Envisioning the future
Diverse Issues in Higher Education, Jan 12, 2006 by Lydia Lum
CHEMICAL ENGINEERING
Yueh-Lin "Lynn" Loo
Title: Assistant Professor of Chemical Engineering and General Dynamics Endowed Faculty Fellow, University of Texas at Austin
Education: Ph.D., M.A., Chemical Engineering, Princeton University; B.S.E., Chemical Engineering and B.S.E., Materials Science and Engineering, University of Pennsylvania
Age: 31
Dr. Lynn Loo spends much of her time envisioning the future: A TV that you can roll up and drop into a carry-on bag for a long flight. Kitchen wallpaper that can be changed with the flick of a wrist. Loo's research in the emerging field of plastic electronics could help turn those dreams into reality. Plastic electronics use organic and plastic materials to create electronic devices. Much of the work remains firmly in the world of science fiction, but practical applications aren't far away. The technology would offer advantages over current silicon-based technology because it is lighter and more flexible.

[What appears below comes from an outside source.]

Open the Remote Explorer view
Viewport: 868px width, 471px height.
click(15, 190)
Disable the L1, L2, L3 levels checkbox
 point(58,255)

Loo credits her colleagues and administrators at the University of Texas at Austin, where she's been since 2001, with providing the necessary support, encouragement and infrastructure. "You need someone to pick you up when you're down," she says. "Sounding boards are important."
UT's atmosphere and its top-ranked chemical engineering department were two of the factors that led Loo to Texas after earning her Ph.D. from Princeton University. She worked at Bell Labs in New Jersey for a year as a researcher, but chose the academic path so she could run a research program, as well as interact with students regularly. In fall 2005, she taught an upper-division course on polymers.

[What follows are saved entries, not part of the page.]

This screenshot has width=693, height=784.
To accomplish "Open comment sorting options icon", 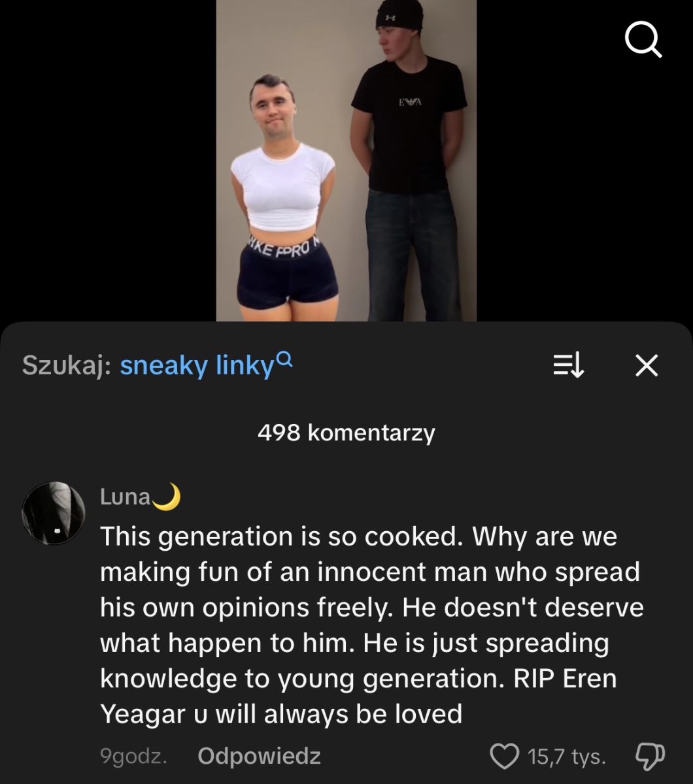I will [x=568, y=365].
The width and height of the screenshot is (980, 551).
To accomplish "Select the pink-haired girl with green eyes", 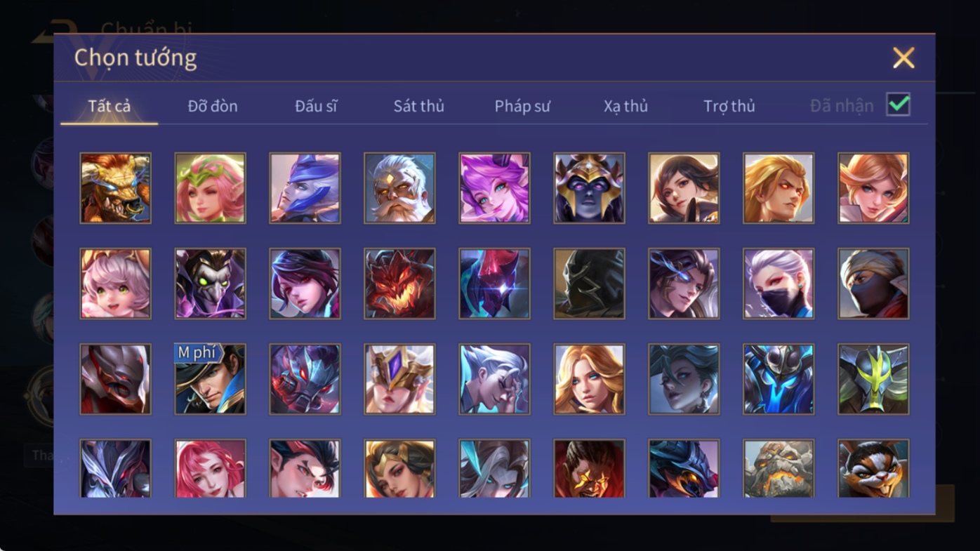I will (115, 284).
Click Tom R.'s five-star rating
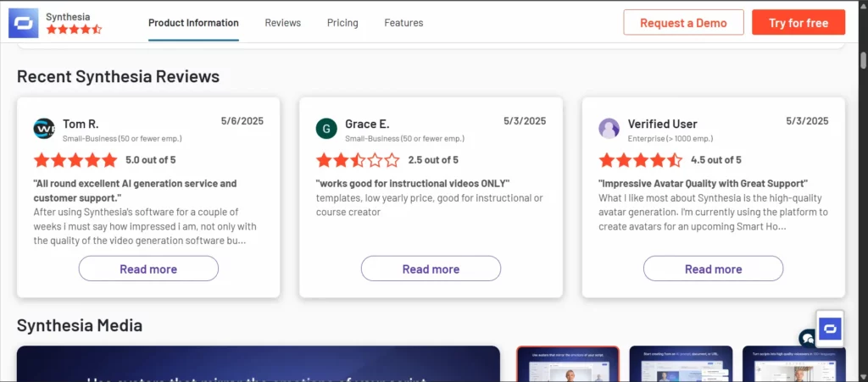This screenshot has width=868, height=382. [x=75, y=160]
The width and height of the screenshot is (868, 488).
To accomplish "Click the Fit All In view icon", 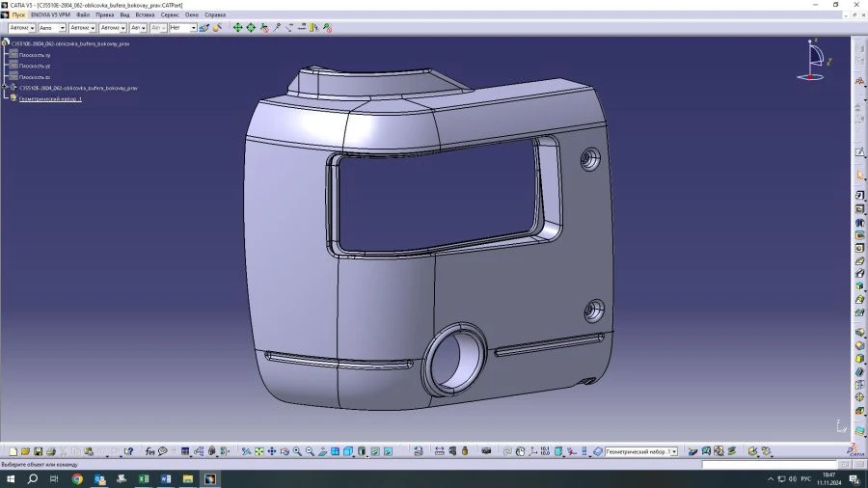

At Bell Labs, she invented nanotransfer printing, an environmentally safe way of putting electric circuits on plastic.
Similar to offset printing, a rubber stamp imprints nanoscale designs onto plastic. Fast and inexpensive, it could be used to make large-area, flexible flat panel displays--like for TVs and wallpaper. Other possible applications include new medical therapies and diagnostics, such as implantable devices that would release a drug when a person's body temperature changed.
Generally, much of the research in plastic electronics so far has involved discovering polymer combinations that work. Loo, however, focuses on why certain combinations work, so other researchers can use the proper materials to make specific devices. She has published articles in the Journal of the American Chemical Society and other science and technology periodicals.
She tries to model herself after her father, who taught her "if you want to be treated fairly, then be lair yourself."
That mantra doesn't surprise Dr. Rick Register, Loo's dissertation advisor and a Princeton professor. As a graduate student, he says she regularly advised chemical engineering undergraduates, regardless of whether they were full-time students or simply there for the summer.
"She is always wanting to give back," Register says. "She has an unparalleled love for what she does."
Loo received a $440,000 National Science Foundation Early Career Development Award in 2004 and a Beckman Foundation Young Investigator Award last year.
Like many young professionals, Loo considers time management her main challenge as she juggles research, teaching, supervising graduate students, grant writing, student extracurricular activities and a marriage.
"It's so hard to say 'no' to things," she says. "I don't find myself sinking, but I know I'm constantly trying to catch my breath."
She became drawn to science as a child growing up in Kuala Lumpur, Malaysia. She was mesmerized even as a young girl by the refinery charts her father brought home from his job at Shell Oil. Her favorite "toys" were test tubes her father brought home from work, or "any other container where I could stir things, whether it was leaves or cut-up worms."